Hi Adam,
This is an interesting problem. Increasing the heap size is not
necessarily going to solve the issue. The error you have:
Exception in thread "main" java.lang.OutOfMemoryError: GC overhead limit
exceeded
Is due to to much time CPU time spent in GC, as opposed to not enough
heap allocation. Decreasing your heap allocation may in fact help as GC
is more efficient on a smaller heap. You may have to consider GC tuning.
On 12/20/2012 08:32 PM, Adam Baron wrote:
I'm trying to run the org.apache.mahout.classifier.df.BreimanExample on a
custom set of data that is ~4GB which has 500 Numerical Columns, 1
Categorical Column with two possible label values and ~4 million rows. I
already ran the org.apache.mahout.classifier.df.tools.Describe to generate
the dataset *.info file. However, despite bumping
my mapred.child.java.opts up to -Xmx12288m, I still get this memory error
below:
Exception in thread "main" java.lang.OutOfMemoryError: GC overhead limit
exceeded
at
sun.misc.FloatingDecimal.readJavaFormatString(FloatingDecimal.java:1222)
at java.lang.Double.parseDouble(Double.java:510)
at
org.apache.mahout.classifier.df.data.DataConverter.convert(DataConverter.java:64)
at
org.apache.mahout.classifier.df.data.DataLoader.loadData(DataLoader.java:130)
at
org.apache.mahout.classifier.df.BreimanExample.run(BreimanExample.java:187)
at org.apache.hadoop.util.ToolRunner.run(ToolRunner.java:65)
at
org.apache.mahout.classifier.df.BreimanExample.main(BreimanExample.java:125)
at sun.reflect.NativeMethodAccessorImpl.invoke0(Native Method)
at
sun.reflect.NativeMethodAccessorImpl.invoke(NativeMethodAccessorImpl.java:39)
at
sun.reflect.DelegatingMethodAccessorImpl.invoke(DelegatingMethodAccessorImpl.java:25)
at java.lang.reflect.Method.invoke(Method.java:597)
at org.apache.hadoop.util.RunJar.main(RunJar.java:186)
I'm running on a pretty significant Hadoop cluster which has no problem
running other sizable Mahout jobs such as K-Means Clustering on 100s GB
n-gram TF/IDF files, so I'm thinking this is more of a configuration/code
issue than a hardware issue. The small glass.data example from the website
(https://cwiki.apache.org/MAHOUT/breiman-example.html) worked flawlessly.

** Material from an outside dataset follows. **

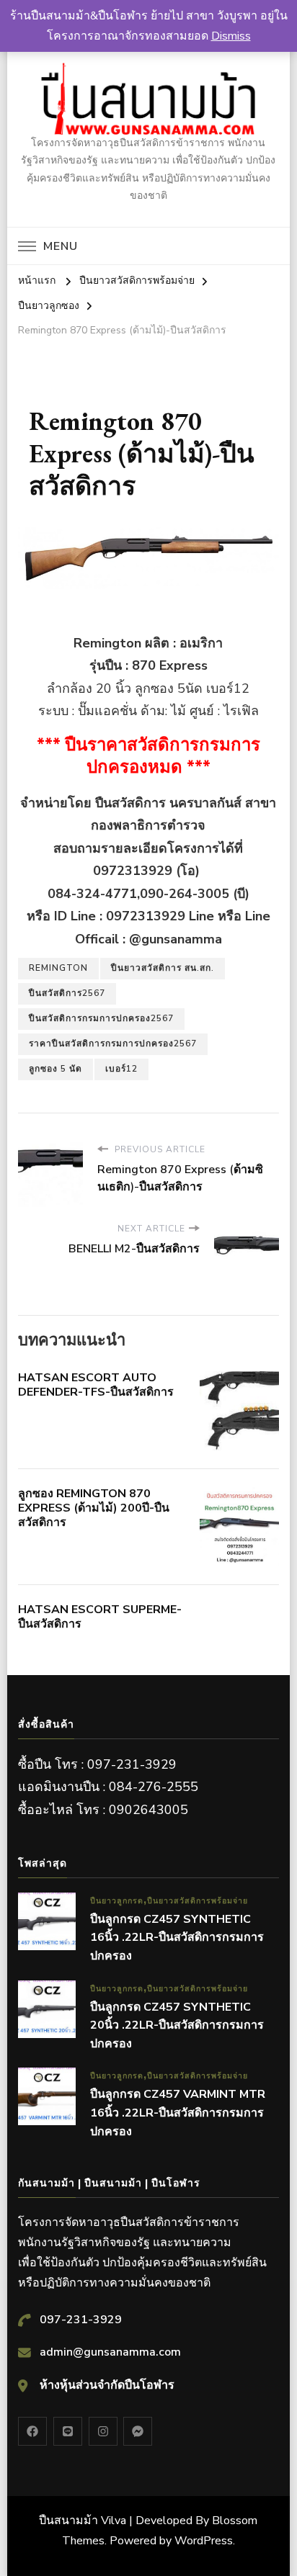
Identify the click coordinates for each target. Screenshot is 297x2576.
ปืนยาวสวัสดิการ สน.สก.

I realize that if I decide to pursue Random Forest classification further,
I'll need to write my own code to classify through a DecisionForest on a go
forward basis (after the training set) since the BreimanExample is an
example, not a tool. However, for this initial foray I merely want to see
what type of Test Error numbers my custom set of data would yield,
preferably without writing any custom code.
Any suggestions?
Thanks,
Adam